Records from a data collection:
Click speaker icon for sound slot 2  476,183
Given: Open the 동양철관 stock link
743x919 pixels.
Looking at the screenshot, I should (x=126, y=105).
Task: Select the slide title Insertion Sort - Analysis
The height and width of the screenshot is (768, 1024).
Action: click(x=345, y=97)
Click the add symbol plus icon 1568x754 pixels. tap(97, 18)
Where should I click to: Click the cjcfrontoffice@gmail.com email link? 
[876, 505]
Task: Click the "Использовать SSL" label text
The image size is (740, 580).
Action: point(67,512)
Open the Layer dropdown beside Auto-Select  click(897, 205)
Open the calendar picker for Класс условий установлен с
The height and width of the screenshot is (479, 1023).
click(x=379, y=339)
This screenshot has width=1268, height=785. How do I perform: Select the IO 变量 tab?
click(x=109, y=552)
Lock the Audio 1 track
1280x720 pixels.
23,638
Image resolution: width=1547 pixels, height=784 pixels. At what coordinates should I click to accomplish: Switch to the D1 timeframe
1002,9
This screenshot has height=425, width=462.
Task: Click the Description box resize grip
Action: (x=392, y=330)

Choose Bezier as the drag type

WORK INSTRUCTIONS:
Copy each line above that contains the word "icon".

EXERCISE ANSWER:
Click speaker icon for sound slot 2  476,183
Click the add symbol plus icon 1568x754 pixels. tap(97, 18)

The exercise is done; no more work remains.